Robert Neill: The Minister is game as ever, but he does not address the key points. The issue of the separate rating is not of itself the problem. What is new is the retrospective revaluation element; that is the bit the Government have not been able to address.

John Healey: It is not new; it is an established part of the ratings system—it has been so in this period, and it was in the last period. More firms outside the ports are in the same position, because that is the way the rates system works, and the period we are allowing for payment will also help those businesses, especially in the current economic circumstances. There is nothing special about the position of these ports businesses, except that they are the subject of a review that the Valuation Office Agency has undertaken. It arguably could have done so more quickly, and it has conceded that point.

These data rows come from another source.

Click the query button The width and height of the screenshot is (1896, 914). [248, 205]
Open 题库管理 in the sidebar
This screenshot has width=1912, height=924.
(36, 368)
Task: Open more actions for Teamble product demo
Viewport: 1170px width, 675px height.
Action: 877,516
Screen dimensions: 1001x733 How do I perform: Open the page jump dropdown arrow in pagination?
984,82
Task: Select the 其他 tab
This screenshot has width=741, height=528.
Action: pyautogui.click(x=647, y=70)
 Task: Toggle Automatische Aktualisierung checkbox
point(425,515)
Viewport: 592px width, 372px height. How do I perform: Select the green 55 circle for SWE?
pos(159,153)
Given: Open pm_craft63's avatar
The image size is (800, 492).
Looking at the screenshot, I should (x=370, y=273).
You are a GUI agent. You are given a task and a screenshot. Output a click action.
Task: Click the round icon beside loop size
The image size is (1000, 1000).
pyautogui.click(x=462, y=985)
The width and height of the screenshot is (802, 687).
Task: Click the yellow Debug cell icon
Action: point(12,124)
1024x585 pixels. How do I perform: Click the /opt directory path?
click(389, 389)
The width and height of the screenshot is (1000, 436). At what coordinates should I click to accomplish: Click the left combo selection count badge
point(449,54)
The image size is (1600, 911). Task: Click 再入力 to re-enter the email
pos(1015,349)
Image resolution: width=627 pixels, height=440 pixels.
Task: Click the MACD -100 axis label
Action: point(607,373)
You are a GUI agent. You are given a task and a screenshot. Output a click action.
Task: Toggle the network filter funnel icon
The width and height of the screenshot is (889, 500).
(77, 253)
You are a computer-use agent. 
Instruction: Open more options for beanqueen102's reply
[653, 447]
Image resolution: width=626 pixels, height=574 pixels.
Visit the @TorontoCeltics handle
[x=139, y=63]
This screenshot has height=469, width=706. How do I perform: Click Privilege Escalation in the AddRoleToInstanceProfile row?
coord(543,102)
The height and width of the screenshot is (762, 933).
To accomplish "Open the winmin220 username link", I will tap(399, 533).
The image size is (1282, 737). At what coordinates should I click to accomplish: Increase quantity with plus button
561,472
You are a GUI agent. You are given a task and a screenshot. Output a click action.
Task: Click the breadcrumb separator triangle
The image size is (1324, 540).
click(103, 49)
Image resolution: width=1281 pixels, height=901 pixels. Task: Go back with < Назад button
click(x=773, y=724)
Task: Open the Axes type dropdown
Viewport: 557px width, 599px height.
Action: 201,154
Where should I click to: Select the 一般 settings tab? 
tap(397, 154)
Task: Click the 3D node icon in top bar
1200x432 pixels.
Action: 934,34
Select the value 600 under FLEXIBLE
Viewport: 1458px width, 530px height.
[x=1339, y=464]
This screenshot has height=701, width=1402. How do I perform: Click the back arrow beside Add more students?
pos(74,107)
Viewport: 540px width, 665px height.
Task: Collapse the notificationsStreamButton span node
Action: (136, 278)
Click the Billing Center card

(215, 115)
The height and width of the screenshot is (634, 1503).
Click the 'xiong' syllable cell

Robert Neill: I know the Minister has his back to the wall, but, if I may say so, he really is struggling a bit. It is not, I hope, normal practice in the valuation business for changes to be carried out retrospectively without impact assessments and without consultation. If it is, that says a lot about those ultimately responsible for the VOA—and the ultimate responsibility lies, of course, with Ministers.

What is special about the ports sector is that it is particularly vulnerable to this measure, and firms are starting to go out of business. Nothing the Government can say will get them off the hook on this, and I regret that the Minister is, perhaps on orders from above, still digging himself into this position. That follows on from the response of the Department to the House of Lords debate last week, where the Government position was condemned by their lordships, and the next day the Government issued a statement saying, “Nothing has changed, and we carry on as before.” This Government are turning into a modern-day version of the Bourbons, as that is an attitude we could have expected from Marie Antoinette and Louis XVI in Versailles. The only difference is that the Government are saying, “You can have eight years to eat the cake,” but what they do not understand is that the cake will choke the businesses in the interim. That is why this is wrong. The Government have learned nothing and forgotten nothing.

If we add all these things together, we are left with a catalogue of failure. I have referred to supplementary business rates, but there is also the winding down of the local authority business growth incentives—LABGI—scheme. There have been wholly inadequate responses from the Government.

John Mann: Will the hon. Gentleman give way?

Robert Neill: Yes I will, although I think I have been fairly generous.